* _WORK TASK_
Please reproduce exactly the line that carries "Ambleside (1193, 2036)" and all remaining lines through the last line of the data, and write nothing else.

* _GIVEN ENTRIES_
....
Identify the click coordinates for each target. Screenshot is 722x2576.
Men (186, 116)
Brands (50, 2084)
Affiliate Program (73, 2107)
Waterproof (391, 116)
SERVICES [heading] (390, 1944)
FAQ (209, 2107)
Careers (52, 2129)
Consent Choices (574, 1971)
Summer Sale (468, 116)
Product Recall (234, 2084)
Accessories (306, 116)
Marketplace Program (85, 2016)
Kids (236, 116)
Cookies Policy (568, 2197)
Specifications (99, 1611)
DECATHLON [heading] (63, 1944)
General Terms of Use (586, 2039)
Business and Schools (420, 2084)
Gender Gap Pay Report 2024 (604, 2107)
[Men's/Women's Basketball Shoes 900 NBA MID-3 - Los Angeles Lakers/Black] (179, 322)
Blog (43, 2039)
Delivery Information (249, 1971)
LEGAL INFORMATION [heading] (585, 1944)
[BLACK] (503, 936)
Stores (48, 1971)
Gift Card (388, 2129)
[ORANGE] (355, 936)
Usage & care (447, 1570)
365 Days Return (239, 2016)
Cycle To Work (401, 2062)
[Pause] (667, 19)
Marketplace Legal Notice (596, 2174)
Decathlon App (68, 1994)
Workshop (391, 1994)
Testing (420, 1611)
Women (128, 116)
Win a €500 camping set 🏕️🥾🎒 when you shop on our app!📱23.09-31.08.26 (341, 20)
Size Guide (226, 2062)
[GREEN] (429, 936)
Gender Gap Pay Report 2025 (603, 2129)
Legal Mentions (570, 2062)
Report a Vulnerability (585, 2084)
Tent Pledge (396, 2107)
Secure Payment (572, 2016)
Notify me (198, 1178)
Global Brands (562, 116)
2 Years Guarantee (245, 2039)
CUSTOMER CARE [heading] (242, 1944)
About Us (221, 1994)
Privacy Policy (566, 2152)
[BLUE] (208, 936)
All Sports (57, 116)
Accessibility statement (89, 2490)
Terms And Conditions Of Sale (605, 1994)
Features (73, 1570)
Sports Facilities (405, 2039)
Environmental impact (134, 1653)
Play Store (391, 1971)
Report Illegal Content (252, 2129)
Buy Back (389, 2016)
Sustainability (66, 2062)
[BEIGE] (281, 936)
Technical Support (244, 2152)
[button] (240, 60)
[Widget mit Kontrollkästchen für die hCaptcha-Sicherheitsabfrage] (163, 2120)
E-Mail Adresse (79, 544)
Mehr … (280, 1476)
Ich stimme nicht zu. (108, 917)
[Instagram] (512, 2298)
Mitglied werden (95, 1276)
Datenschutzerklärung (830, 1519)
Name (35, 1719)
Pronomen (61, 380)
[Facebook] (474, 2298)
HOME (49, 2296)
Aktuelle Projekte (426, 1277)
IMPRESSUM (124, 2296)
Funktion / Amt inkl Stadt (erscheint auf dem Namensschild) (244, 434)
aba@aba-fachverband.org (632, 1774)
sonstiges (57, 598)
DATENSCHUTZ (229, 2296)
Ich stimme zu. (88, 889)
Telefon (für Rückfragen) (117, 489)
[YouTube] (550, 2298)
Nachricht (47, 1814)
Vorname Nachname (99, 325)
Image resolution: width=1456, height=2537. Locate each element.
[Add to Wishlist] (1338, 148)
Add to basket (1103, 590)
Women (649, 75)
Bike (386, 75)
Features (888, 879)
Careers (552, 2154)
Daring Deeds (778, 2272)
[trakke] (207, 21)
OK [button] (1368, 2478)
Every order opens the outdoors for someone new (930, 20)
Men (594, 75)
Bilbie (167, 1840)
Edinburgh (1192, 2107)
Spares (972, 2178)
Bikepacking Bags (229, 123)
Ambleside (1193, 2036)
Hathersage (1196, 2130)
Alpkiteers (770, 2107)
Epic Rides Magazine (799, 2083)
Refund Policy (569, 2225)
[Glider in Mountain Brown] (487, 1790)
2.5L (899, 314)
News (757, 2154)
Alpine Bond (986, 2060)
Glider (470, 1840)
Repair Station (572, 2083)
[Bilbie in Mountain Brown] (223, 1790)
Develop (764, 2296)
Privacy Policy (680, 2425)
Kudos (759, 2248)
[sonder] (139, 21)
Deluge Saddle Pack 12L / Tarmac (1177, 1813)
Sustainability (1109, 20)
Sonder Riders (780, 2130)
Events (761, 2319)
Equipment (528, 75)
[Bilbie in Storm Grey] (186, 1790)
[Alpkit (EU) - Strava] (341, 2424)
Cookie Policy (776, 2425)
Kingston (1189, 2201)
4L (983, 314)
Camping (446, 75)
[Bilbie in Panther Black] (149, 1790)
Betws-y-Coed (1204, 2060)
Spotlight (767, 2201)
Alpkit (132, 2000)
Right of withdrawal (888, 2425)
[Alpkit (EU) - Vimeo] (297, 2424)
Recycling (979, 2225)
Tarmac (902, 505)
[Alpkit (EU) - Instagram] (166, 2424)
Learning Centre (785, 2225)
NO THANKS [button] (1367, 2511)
....
* _FINAL ANSWER_
Ambleside (1193, 2036)
Hathersage (1196, 2130)
Alpkiteers (770, 2107)
Epic Rides Magazine (799, 2083)
Refund Policy (569, 2225)
[Glider in Mountain Brown] (487, 1790)
2.5L (899, 314)
News (757, 2154)
Alpine Bond (986, 2060)
Glider (470, 1840)
Repair Station (572, 2083)
[Bilbie in Mountain Brown] (223, 1790)
Develop (764, 2296)
Privacy Policy (680, 2425)
Kudos (759, 2248)
[sonder] (139, 21)
Deluge Saddle Pack 12L / Tarmac (1177, 1813)
Sustainability (1109, 20)
Sonder Riders (780, 2130)
Events (761, 2319)
Equipment (528, 75)
[Bilbie in Storm Grey] (186, 1790)
[Alpkit (EU) - Strava] (341, 2424)
Cookie Policy (776, 2425)
Kingston (1189, 2201)
4L (983, 314)
Camping (446, 75)
[Bilbie in Panther Black] (149, 1790)
Betws-y-Coed (1204, 2060)
Spotlight (767, 2201)
Alpkit (132, 2000)
Right of withdrawal (888, 2425)
[Alpkit (EU) - Vimeo] (297, 2424)
Recycling (979, 2225)
Tarmac (902, 505)
[Alpkit (EU) - Instagram] (166, 2424)
Learning Centre (785, 2225)
NO THANKS [button] (1367, 2511)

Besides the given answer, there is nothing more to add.